Stark was waiting at the front of the foyer, arms folded, papers tucked under his arm. His usual neutral expression had been replaced with one of frustration as Blythe brought the children down.

Whatever he’d hoped to find in Blythe’s files, it hadn’t been there.

Deirdre shoved Dr. Landsmore to his knees in front of Stark’s feet. She planted the Sig against the back of his head. “You knew,” she said. “You knew that this man was here.”

“Yes, I knew,” Stark said. There was actual compassion in his voice. It made her waver on her feet as her heart gave a little hiccup in her chest. Her gun didn’t waver, though.

“You did this for me?” She couldn’t manage to speak above a whisper.

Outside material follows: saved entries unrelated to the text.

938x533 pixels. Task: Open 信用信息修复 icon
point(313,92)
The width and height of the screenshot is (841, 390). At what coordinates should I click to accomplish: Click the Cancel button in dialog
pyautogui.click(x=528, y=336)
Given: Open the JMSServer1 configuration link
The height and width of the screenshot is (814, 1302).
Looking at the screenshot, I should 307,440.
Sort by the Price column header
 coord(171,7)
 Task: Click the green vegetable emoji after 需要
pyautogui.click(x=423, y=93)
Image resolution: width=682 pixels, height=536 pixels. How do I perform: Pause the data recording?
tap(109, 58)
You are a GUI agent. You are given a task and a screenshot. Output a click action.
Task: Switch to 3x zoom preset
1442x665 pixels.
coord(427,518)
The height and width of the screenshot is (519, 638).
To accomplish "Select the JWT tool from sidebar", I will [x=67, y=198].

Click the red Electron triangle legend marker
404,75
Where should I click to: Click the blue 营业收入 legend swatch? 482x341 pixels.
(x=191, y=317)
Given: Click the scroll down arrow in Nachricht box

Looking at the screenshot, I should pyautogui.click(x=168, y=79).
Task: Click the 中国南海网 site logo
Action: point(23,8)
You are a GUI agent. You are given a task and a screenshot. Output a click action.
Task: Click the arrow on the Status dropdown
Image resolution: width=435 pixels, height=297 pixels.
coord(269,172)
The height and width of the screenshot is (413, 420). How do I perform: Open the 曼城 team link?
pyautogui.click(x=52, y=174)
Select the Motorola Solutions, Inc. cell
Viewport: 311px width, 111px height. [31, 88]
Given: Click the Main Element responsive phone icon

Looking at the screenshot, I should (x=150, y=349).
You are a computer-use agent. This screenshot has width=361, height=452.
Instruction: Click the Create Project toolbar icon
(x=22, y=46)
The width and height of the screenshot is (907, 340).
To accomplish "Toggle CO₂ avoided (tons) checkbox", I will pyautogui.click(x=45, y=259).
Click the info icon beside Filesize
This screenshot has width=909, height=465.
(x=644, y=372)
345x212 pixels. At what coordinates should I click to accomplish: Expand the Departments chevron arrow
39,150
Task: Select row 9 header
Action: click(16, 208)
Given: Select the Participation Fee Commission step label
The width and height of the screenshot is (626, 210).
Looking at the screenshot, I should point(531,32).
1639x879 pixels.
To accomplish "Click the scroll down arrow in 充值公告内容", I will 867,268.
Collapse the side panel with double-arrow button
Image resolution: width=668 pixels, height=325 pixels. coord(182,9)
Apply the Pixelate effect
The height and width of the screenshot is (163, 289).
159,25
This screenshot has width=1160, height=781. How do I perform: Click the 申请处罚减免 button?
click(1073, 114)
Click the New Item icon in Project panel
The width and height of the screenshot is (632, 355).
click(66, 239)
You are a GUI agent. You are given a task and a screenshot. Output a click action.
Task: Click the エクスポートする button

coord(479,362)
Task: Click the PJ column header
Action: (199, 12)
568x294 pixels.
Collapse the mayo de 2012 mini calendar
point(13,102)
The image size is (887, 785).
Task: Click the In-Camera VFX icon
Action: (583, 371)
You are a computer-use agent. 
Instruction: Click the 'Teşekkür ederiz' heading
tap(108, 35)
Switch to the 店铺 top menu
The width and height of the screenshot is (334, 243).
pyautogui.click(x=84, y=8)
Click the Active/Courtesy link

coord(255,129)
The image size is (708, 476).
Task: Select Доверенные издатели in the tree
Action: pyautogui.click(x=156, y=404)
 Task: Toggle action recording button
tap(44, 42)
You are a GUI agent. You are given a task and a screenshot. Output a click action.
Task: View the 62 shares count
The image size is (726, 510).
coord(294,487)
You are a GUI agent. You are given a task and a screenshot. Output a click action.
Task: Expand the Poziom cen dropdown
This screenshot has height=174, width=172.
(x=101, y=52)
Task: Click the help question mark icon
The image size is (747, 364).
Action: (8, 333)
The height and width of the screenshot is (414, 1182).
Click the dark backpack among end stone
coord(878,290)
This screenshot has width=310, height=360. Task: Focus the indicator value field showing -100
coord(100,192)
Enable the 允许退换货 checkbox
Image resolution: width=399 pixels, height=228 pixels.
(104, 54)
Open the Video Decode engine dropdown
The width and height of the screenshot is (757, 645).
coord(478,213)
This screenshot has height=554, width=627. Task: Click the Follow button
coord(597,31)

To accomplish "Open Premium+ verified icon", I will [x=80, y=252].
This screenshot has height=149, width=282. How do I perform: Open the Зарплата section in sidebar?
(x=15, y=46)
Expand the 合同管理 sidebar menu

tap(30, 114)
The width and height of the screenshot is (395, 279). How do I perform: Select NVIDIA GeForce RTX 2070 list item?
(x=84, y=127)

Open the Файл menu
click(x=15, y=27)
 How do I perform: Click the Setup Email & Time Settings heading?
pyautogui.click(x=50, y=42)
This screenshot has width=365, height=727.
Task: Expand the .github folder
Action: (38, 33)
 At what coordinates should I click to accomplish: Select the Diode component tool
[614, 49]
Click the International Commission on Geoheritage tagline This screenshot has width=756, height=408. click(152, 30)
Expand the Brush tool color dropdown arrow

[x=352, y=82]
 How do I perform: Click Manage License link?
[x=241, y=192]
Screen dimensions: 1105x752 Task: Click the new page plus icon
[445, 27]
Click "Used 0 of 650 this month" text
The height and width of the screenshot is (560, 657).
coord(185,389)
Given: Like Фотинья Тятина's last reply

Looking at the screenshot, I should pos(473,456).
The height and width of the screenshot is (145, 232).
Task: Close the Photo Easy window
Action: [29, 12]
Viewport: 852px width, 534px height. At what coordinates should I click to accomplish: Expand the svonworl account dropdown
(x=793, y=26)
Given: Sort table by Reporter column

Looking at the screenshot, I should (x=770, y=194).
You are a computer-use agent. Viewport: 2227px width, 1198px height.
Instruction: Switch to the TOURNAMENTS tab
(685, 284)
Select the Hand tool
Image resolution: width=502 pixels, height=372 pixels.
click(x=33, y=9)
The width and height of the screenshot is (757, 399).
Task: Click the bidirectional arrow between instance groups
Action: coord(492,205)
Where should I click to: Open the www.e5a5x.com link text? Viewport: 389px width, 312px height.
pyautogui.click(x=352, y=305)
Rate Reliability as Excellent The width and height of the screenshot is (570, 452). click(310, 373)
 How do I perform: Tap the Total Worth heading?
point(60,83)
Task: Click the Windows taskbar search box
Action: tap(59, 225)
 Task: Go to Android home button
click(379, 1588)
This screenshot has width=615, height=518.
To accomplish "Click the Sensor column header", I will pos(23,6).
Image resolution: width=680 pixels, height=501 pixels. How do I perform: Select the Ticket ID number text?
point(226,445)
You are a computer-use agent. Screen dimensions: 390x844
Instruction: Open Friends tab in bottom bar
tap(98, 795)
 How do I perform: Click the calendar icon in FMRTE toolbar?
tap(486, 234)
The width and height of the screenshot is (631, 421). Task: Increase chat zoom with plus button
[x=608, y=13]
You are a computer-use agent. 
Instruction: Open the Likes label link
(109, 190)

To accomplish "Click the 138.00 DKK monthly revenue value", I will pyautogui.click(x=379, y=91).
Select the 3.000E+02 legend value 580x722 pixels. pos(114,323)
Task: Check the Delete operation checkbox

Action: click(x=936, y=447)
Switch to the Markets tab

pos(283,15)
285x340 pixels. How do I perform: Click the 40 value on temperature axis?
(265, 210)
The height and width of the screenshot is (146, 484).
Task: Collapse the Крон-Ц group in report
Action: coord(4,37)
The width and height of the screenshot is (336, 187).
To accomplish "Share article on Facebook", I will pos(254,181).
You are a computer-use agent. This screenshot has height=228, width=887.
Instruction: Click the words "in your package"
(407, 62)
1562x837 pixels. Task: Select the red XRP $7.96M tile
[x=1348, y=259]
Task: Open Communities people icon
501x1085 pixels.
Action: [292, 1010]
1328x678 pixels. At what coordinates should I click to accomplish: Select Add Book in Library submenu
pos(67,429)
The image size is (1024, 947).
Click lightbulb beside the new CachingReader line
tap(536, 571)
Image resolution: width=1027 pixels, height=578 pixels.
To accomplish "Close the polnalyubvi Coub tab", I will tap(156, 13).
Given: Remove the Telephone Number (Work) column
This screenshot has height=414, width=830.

“You’ve given me everything you have, Tombs,” Stark said. “You’ve been loyal.” His fingers brushed against her arm, just above the intake bracelet on her wrist. Goosebumps shivered up her shoulder. “Are you happy?”

Deirdre shut her eyes, drawing in a long breath.

With Dr. Landsmore at the end of her gun, she felt something much more powerful than happiness.

Happiness was what the lethe gave her. It was uncomplicated and illusory.

Now she felt vindication.

Deirdre steadied herself before opening her eyes to meet Stark’s harsh yellow gaze. “This man beats the students here. He locks them in closets and whips them with silver. He’s probably been performing medical experiments on them, too.”

“I’m aware of that,” Stark said.

“So what are we going to do to him?” Deirdre asked.

The corner of Stark’s mouth twitched. “Anything you want. This is for you, Tombs.” Dr. Landsmore made a strangled sound, as though he was choking on a bite of food.

“All the students have come down,” Blythe said, standing on her toes to look over their heads. “Or most of them, anyway—there are always some stragglers.”

There weren’t nearly as many as Deirdre had expected. It looked to be more in the range of a hundred students rather than five hundred. Still, it was a lot of little bodies in the room, all of them wide eyed and baffled by the experience.

They were probably only used to waking up at night to get whipped, after all. This was something completely different.

Deirdre expected Stark to give some kind of speech to turn the children’s attitudes in his favor. There were a hundred malleable minds waiting to be told their anger was justified.

He wouldn’t even need to wait for the kids to grow up to recruit them into his army. Preteen gaeans could be just as deadly as their adult counterparts, if not even more so, with the wildness of hormones in their bodies.